ASSIGNMENT:
Write out exactly what each line says, starting with the first line below and ending on the one with "Task: Click the 能量少女粉红猪 watermark text".

MATERIAL FOR THIS TASK:
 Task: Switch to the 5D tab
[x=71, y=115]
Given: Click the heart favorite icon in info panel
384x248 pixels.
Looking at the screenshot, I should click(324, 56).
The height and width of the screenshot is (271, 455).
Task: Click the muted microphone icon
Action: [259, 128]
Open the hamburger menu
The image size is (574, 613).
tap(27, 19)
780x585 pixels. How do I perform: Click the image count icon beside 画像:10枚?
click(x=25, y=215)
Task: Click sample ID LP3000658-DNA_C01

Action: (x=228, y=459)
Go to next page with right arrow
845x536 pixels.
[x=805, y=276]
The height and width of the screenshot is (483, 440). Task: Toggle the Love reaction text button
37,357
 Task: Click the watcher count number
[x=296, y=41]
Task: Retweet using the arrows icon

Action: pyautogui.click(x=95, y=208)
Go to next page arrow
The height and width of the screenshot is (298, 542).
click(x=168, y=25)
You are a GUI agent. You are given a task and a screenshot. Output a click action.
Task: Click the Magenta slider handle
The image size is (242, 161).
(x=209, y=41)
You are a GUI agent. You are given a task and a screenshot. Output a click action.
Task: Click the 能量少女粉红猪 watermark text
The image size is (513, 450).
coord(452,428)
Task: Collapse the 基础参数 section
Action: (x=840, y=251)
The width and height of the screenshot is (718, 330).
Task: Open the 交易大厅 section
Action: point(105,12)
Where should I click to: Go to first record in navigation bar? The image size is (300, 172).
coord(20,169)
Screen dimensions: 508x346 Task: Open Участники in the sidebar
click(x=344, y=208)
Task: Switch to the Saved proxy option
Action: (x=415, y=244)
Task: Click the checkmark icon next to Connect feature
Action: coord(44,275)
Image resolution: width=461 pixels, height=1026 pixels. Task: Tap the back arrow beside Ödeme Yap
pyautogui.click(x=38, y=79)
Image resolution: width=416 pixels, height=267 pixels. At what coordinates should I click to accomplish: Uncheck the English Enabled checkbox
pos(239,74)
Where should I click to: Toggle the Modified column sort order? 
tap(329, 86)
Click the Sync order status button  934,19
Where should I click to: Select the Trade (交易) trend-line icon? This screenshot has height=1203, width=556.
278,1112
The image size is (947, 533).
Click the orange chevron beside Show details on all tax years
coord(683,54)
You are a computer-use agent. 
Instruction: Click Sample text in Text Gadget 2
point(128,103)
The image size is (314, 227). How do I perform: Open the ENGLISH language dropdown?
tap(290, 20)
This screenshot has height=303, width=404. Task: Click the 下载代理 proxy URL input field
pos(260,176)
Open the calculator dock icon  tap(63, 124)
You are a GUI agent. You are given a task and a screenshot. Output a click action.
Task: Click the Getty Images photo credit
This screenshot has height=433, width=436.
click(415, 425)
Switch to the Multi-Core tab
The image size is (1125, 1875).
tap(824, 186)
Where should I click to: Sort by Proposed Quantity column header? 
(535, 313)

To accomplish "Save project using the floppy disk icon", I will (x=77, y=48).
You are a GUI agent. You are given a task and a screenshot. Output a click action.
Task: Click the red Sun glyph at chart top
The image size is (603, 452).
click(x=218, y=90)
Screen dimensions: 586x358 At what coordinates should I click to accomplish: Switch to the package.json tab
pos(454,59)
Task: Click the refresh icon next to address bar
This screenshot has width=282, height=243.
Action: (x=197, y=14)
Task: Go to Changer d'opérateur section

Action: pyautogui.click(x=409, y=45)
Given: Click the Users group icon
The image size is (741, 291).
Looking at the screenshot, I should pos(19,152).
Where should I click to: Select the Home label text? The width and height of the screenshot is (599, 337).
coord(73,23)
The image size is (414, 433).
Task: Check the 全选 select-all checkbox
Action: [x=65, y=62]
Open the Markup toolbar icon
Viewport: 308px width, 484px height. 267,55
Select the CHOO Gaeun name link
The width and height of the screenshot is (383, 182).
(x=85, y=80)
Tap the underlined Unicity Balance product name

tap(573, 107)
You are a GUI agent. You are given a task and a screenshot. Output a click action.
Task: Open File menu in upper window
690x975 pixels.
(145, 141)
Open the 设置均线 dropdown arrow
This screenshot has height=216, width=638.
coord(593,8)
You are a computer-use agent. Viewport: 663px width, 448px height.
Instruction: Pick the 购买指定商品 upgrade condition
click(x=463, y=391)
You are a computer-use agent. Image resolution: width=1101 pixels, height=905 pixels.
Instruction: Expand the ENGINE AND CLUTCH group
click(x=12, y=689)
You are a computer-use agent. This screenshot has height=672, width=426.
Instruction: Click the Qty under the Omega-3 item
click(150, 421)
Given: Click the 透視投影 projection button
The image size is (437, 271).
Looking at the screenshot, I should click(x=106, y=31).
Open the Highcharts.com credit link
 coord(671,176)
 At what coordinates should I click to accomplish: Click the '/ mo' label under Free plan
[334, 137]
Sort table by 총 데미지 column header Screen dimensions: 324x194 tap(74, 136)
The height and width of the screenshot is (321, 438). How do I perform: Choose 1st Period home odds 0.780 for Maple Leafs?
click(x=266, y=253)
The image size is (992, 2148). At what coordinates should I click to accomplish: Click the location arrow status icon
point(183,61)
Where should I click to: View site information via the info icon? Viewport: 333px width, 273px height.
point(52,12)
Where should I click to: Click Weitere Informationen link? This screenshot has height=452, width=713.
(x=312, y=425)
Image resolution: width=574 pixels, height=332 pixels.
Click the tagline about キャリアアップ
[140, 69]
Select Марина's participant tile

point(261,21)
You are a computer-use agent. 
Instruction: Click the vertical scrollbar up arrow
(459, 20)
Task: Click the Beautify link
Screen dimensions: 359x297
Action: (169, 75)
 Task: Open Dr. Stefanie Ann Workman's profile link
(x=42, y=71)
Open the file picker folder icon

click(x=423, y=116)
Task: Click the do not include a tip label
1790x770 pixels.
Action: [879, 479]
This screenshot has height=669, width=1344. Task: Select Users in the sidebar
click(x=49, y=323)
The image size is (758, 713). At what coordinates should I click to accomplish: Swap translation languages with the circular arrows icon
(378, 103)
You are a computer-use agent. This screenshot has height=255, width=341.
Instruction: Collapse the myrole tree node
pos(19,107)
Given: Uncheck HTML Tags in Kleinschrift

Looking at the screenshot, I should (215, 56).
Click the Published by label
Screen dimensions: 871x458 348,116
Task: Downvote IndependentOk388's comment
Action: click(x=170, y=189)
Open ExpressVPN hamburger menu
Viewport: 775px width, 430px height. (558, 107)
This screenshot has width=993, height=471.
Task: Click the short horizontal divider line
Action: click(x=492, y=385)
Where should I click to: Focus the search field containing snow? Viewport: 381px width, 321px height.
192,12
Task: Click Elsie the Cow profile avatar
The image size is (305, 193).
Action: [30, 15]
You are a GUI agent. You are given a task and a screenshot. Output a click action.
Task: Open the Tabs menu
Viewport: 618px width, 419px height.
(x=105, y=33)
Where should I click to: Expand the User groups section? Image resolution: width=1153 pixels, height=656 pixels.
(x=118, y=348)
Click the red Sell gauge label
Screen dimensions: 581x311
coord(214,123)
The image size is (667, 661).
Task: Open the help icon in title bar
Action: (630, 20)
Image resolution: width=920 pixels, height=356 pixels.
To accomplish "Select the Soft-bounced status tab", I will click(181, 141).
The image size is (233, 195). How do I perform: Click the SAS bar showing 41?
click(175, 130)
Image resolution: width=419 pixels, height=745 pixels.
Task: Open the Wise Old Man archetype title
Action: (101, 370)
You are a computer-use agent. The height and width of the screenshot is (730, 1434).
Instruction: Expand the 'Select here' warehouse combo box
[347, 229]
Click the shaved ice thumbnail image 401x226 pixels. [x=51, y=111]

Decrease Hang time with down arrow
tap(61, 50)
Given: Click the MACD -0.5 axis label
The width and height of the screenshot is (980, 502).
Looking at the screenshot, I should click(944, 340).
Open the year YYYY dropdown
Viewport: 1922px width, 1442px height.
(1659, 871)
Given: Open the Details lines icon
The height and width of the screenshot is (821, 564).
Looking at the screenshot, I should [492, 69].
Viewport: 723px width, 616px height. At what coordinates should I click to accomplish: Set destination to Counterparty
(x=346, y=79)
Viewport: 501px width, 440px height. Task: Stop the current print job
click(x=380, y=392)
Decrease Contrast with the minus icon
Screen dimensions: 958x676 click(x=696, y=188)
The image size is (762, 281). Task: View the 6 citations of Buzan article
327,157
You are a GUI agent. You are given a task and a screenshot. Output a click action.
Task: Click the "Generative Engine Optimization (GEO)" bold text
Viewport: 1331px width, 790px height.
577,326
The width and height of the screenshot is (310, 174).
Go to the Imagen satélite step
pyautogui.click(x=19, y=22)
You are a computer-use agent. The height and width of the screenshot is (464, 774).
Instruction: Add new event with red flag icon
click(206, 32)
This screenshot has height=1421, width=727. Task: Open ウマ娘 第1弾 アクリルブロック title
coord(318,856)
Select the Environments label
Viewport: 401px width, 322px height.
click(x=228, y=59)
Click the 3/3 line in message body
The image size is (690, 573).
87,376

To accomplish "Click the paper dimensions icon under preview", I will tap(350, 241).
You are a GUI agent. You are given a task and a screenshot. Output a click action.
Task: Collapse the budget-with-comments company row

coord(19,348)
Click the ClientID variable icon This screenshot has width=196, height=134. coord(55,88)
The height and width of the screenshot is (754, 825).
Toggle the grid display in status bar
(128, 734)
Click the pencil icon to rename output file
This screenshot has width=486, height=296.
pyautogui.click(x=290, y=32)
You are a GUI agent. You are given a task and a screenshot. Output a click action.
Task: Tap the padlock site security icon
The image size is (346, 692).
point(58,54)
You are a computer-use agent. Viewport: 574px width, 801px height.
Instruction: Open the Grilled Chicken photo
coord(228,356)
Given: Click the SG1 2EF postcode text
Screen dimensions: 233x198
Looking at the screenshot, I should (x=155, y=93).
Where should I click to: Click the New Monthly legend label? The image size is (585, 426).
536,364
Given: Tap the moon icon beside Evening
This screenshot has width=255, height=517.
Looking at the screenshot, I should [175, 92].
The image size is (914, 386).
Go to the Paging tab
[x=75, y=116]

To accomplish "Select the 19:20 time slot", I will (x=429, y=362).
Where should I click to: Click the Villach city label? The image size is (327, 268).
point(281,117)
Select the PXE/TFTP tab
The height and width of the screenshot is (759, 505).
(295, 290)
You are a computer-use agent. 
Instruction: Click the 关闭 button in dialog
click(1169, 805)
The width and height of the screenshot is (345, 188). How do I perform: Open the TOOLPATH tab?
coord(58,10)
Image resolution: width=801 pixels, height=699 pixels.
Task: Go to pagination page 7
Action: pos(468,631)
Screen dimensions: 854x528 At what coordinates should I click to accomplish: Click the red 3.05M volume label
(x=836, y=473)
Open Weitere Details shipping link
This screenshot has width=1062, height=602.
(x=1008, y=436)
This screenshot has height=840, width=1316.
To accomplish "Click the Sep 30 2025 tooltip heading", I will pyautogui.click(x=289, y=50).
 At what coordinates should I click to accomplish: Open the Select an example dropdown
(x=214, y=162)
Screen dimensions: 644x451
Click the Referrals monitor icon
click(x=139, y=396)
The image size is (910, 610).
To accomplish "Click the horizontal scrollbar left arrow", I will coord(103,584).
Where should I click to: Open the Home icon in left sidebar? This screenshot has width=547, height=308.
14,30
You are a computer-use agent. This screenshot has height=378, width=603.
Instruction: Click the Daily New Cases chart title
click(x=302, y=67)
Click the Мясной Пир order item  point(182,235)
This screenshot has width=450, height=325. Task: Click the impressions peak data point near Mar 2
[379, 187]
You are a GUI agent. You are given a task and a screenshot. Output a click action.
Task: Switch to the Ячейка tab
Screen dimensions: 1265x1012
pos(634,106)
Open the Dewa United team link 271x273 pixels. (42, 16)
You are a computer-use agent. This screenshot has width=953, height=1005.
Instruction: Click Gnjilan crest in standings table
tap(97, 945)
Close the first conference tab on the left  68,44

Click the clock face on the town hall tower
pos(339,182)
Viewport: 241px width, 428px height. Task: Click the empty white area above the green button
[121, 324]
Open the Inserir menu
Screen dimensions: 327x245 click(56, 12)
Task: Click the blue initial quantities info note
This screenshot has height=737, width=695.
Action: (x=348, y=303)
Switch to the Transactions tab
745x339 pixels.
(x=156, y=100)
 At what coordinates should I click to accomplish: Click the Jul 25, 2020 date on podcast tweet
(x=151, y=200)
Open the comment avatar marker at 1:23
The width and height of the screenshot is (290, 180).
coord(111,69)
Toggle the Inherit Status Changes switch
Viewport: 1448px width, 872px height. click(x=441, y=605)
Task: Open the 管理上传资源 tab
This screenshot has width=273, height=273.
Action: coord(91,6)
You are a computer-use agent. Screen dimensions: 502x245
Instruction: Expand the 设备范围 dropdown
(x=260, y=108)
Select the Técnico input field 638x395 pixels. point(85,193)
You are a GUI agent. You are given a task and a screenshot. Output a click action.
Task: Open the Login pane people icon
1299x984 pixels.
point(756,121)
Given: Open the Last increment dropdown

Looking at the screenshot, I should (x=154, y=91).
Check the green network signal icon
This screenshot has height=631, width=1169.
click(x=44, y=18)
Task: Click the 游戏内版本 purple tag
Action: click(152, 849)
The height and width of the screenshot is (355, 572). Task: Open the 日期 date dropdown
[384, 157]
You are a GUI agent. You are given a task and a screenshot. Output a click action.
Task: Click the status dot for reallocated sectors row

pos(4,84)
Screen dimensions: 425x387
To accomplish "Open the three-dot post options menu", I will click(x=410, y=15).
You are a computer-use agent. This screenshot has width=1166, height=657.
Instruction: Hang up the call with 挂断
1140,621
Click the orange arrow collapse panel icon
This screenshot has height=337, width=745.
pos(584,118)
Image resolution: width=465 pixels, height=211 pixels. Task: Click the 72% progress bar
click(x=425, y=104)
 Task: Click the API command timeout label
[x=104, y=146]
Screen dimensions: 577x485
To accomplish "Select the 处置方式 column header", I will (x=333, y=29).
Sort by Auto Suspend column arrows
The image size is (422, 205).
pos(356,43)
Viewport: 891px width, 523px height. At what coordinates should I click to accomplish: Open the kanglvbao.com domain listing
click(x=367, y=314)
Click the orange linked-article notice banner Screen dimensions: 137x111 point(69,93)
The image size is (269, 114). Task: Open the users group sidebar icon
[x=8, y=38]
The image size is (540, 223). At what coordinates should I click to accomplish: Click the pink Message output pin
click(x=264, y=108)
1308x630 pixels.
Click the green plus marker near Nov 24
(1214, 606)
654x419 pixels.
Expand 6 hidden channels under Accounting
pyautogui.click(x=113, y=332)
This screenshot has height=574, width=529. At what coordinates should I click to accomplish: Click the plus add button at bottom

OUTPUT FOR THIS TASK:
 Task: Switch to the 5D tab
[x=71, y=115]
Given: Click the heart favorite icon in info panel
384x248 pixels.
Looking at the screenshot, I should click(324, 56).
The height and width of the screenshot is (271, 455).
Task: Click the muted microphone icon
Action: [259, 128]
Open the hamburger menu
The image size is (574, 613).
tap(27, 19)
780x585 pixels. How do I perform: Click the image count icon beside 画像:10枚?
click(x=25, y=215)
Task: Click sample ID LP3000658-DNA_C01

Action: (x=228, y=459)
Go to next page with right arrow
845x536 pixels.
[x=805, y=276]
The height and width of the screenshot is (483, 440). Task: Toggle the Love reaction text button
37,357
 Task: Click the watcher count number
[x=296, y=41]
Task: Retweet using the arrows icon

Action: pyautogui.click(x=95, y=208)
Go to next page arrow
The height and width of the screenshot is (298, 542).
click(x=168, y=25)
You are a GUI agent. You are given a task and a screenshot. Output a click action.
Task: Click the Magenta slider handle
The image size is (242, 161).
(x=209, y=41)
You are a GUI agent. You are given a task and a screenshot. Output a click action.
Task: Click the 能量少女粉红猪 watermark text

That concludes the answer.